Ветер утихал, но он разогнал сон.
Как бы в унисон ему, в комнате началось то, что Лида называла «вечерние шопоты», когда говорятся самые искренние слова и делаются самые глубокие признания.
Шептались девочки не о любви – нет – о жизненном горе, о бедности.
– Мы такие бедные, такие бедные, – шептала Галя.
Лида, тесно обняв ее, шептала:
– Мы тоже бедные – бедные… самые бедные.
– И маленькие братья все просят кушать, а мне жалко маму…
– Наш Дима, когда жил дома, тоже все просил кушать… У нас были разные квартиранты… бабушка у нас была чудесная, ангел… ее все любили… ей дадут что-нибудь, а она спрячет для Димы, держит, пока он станет совсем голодный, и даст ему, а он так, бывало, обрадуется…
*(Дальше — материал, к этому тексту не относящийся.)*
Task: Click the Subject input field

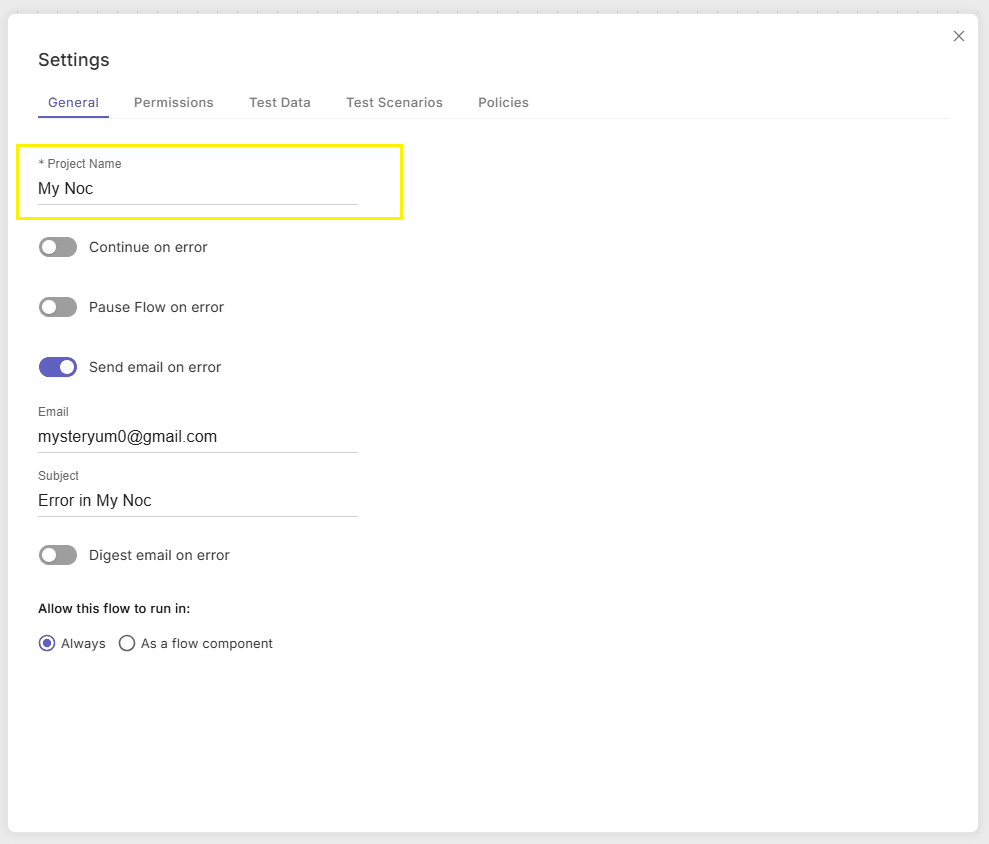Action: coord(197,500)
– А нам не дают. И, знаешь, напротив – кондитерская, в окне всё свежие булочки, и братья всё стоят там и стоят… смотрят на булочки, а я всё боюсь, всё боюсь…
– Чего?
– Ты знаешь про Жан-Вальжана, у Гюго?
– Знаю.
– Вот я этого страшно боюсь. Вдруг не вытерпят. Они – маленькие.
– Ах, Боже мой! – воскликнула Лида. – Не думай, не думай! Им не будет такой судьбы! Поверь мне – не будет!
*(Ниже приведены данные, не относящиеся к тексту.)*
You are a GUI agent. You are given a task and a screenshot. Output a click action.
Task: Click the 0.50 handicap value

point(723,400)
Сон медлил переступить порог этой комнаты и убаюкать, успокоить их. Но ветер стихал. Он переменил и темп и мелодию и уже не ревел, а перебирал какие-то заунывные струны, как бы подбирая получше мотив. Только к утру все заснули, отдыхая, чтобы встретить новый день. А он – уже готовый – вставал на востоке, определенный, как судьба.
Лида открыла окно и, перегнувшись, смотрела во двор. Там, внизу хлопнула калитка. В этот час она всегда была настороже, чтобы услышать и не пропустить этого звука: чем бы она ни была занята, о чем бы ни думала, она ожидала почтальона. От десяти и до одиннадцати каждый миг мог принести ей эту радость, совершить чудо. Но и на этот раз она обманулась: почтальона не было, это Леон возвращался домой. Он поднял голову на звук открывающегося окна – и вверху их взгляды встретились. В маленьком чердачном окне Лида казалась ненастоящей, видением. Ее глаза сияли ему лишь мгновение. Узнав его, они потемнели от разочарования. Нет, это не был хромой, всегда улыбающийся, оборванный китайский почтальон. Лида не кинется стремглав, вниз по лестнице, с криком радости встречать его.
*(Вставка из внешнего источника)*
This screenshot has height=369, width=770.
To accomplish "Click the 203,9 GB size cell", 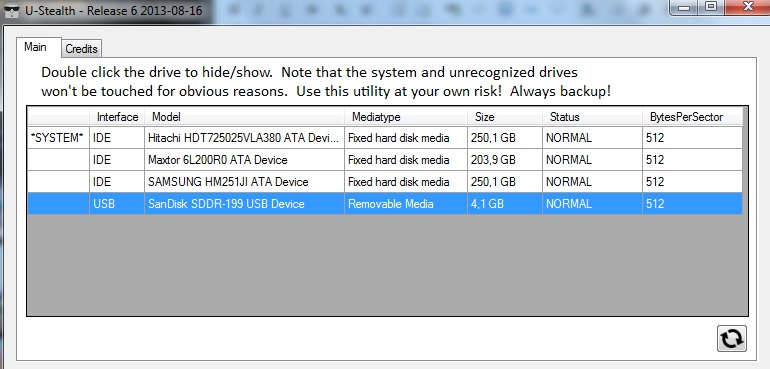I will click(505, 160).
Даже если смотреть сверху, из маленького окошка чердака – и оттуда Леон показался бы безусловно красивым. Его невозможно было бы не отличить от всякого другого, входящего во двор. Могла же она, узнав его, сказать хоть два слова, улыбнуться. Но он, очевидно, не существовал для Лиды. Занятая своими мыслями, нахлынувшим разочарованием, она не поздоровалась с ним, не кивнула головой, не послала никакого привета. Он не был почтальоном, и этого было достаточно, чтоб его существование уже больше не интересовало ее в эту минуту. Она исчезла, окно на чердаке захлопнулось.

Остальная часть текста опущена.